■ **Aim of the task**
Replace "dimension label" with "measurement label" in the lines below, starting from the first line and ending with the one that contains "point(313,216)", leaving everything else unchanged.

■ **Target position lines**
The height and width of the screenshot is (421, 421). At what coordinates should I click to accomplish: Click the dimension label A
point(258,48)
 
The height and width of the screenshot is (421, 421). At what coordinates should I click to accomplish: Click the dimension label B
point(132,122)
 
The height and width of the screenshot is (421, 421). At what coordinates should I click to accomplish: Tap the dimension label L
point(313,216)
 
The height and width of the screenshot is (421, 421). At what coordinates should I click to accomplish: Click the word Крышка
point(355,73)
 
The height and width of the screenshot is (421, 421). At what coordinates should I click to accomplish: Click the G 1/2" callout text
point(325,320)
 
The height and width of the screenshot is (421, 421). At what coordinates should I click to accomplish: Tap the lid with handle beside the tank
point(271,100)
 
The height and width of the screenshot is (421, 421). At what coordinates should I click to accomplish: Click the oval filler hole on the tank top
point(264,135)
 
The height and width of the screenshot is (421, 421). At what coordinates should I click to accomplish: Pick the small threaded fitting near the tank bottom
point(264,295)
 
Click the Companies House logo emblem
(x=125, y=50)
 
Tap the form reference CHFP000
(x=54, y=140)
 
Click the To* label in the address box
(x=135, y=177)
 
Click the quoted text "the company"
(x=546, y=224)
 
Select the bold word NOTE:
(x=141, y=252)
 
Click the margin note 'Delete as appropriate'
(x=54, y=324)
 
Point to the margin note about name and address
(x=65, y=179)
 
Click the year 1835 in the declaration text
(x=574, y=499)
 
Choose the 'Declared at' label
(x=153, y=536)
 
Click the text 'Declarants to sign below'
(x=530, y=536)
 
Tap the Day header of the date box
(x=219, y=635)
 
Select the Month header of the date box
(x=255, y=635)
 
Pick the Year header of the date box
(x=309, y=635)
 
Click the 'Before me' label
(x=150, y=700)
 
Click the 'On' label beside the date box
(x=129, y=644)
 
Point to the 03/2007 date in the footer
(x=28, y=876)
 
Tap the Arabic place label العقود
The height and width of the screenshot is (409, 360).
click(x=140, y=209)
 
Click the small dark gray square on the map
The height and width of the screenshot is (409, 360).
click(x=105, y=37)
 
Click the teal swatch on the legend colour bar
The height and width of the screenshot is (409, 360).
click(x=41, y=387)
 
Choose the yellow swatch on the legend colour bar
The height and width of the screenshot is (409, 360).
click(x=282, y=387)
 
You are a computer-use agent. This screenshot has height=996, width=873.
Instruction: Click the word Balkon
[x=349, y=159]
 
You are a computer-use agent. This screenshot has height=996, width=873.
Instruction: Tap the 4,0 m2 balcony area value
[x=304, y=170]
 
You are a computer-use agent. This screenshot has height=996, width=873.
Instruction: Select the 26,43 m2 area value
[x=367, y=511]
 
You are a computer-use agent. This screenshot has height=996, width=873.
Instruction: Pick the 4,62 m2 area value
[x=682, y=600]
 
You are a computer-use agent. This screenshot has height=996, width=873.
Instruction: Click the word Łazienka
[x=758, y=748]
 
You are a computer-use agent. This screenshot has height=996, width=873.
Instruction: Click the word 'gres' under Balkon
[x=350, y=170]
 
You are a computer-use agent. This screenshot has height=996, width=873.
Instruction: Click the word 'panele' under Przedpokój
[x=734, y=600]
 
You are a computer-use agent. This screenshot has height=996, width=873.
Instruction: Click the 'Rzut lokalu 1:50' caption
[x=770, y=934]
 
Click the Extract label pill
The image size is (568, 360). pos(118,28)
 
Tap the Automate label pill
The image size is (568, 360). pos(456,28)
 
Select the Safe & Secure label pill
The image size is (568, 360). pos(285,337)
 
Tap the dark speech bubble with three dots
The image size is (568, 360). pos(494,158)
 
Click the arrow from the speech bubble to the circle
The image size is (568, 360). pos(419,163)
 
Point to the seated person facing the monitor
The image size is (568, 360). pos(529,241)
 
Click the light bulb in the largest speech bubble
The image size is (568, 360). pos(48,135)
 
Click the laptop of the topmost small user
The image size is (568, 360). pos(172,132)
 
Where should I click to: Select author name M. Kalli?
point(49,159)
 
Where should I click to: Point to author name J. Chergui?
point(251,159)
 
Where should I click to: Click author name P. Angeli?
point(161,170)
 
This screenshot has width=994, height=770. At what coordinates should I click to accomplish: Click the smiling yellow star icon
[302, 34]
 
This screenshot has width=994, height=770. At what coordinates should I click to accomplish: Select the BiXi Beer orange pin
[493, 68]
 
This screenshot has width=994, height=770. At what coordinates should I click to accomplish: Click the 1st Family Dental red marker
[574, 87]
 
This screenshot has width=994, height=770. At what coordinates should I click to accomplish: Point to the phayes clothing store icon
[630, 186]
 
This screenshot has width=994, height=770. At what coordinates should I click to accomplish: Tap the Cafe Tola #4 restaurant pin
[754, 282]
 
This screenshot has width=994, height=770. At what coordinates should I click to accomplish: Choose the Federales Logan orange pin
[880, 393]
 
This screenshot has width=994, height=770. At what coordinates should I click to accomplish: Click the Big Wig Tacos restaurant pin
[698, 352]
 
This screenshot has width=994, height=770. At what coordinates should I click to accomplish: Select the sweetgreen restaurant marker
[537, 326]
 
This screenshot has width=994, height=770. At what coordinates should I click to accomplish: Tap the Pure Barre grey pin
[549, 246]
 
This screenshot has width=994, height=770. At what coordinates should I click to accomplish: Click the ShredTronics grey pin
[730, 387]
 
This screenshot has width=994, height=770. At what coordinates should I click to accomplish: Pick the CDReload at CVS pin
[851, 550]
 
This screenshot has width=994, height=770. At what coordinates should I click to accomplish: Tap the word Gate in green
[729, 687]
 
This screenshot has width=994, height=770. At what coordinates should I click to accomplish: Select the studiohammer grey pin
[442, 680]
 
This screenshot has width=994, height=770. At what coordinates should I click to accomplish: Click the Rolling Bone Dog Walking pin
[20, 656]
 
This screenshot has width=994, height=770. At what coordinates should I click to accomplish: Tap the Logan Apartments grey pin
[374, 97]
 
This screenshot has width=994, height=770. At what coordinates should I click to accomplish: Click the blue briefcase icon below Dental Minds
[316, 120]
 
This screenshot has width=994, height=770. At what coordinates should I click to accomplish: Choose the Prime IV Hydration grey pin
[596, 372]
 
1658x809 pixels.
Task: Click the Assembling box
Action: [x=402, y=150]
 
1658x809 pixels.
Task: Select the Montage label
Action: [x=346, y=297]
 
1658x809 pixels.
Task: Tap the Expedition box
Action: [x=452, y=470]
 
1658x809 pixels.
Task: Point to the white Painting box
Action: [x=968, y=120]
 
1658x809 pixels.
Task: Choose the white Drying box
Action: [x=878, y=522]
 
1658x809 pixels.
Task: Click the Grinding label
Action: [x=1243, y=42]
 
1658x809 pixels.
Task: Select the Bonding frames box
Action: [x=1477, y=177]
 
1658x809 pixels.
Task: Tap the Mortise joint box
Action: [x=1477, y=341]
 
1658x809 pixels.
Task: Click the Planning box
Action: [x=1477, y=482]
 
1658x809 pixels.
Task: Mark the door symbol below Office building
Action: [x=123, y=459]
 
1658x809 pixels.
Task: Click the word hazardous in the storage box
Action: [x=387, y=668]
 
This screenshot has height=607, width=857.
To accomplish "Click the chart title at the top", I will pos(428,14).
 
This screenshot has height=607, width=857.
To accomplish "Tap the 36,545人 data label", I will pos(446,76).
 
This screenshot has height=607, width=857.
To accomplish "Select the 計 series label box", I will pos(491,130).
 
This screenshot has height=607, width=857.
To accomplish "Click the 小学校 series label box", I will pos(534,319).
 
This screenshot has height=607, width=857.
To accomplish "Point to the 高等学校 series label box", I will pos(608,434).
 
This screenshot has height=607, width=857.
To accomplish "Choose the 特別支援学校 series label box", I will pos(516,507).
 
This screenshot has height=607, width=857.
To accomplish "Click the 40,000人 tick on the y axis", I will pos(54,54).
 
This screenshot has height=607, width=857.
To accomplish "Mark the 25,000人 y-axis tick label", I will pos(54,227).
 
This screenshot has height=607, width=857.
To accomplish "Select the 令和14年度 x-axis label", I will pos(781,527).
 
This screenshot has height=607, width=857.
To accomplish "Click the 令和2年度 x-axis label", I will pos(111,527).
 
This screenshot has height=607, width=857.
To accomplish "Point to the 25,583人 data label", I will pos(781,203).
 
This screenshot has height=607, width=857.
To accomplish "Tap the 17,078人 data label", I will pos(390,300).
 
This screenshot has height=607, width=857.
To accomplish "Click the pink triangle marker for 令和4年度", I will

■ **Written solution**
The height and width of the screenshot is (421, 421). At what coordinates should I click to accomplish: Click the measurement label A
point(258,48)
 
The height and width of the screenshot is (421, 421). At what coordinates should I click to accomplish: Click the measurement label B
point(132,122)
 
The height and width of the screenshot is (421, 421). At what coordinates should I click to accomplish: Tap the measurement label L
point(313,216)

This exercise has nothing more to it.